Он пользовался каждым случаем, чтобы выразить признательность за мое внимание, а когда поправился, преподнес мне в подарок пятьдесят гиней за мои заботы и за то, что ради его спасения я, как он выражался, рисковала своей жизнью.
И тут он торжественно заявил об искренней и ненарушимой любви ко мне, добавив, что превыше всего печется о моей добродетели и своей собственной. Я ему выразила за это глубокую благодарность. Тогда он стал уверять меня, что если бы даже он лежал со мной голый в постели, то и тогда столь же свято охранял бы мою добродетель, как стал бы защищать ее в случае посягательства на меня какого-нибудь насильника. Я нисколько в этом не сомневалась, о чем и сказала ему; но ему было еще мало; он сказал, что будет ждать случая, который позволил бы дать самое несомненное доказательство его искренности.
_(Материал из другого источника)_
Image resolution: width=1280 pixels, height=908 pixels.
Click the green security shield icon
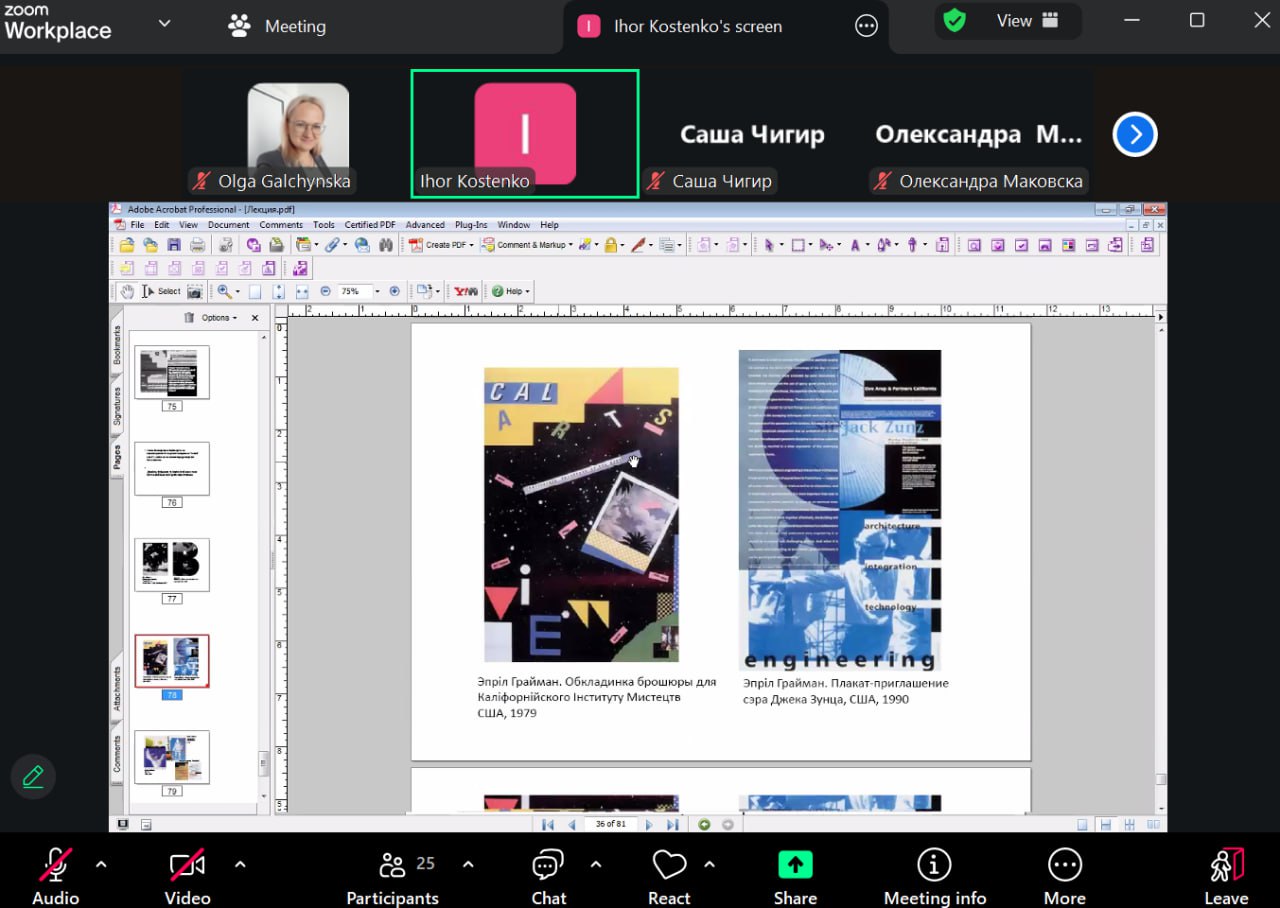(x=955, y=21)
Много времени спустя мне понадобилось съездить по делам в Бристоль; мой поклонник нанял карету и пожелал сопровождать меня, тут наша близость действительно возросла. Из Бристоля он повез меня в Глостер, просто чтобы прокатиться и подышать воздухом; в тамошней гостинице нашлось только одно свободное помещение - большая комната с двумя кроватями. Хозяин гостиницы, показывавший нам комнаты, сказал напрямик моему спутнику:
- Сударь, не мое дело спрашивать, супруга ли вам эта дама или нет; если нет, вы можете так же прилично спать на этих двух кроватях, как если бы вы помещались в двух комнатах. И с этими словами он задернул большой занавес, разделив таким образом комнату на две отдельные спальни.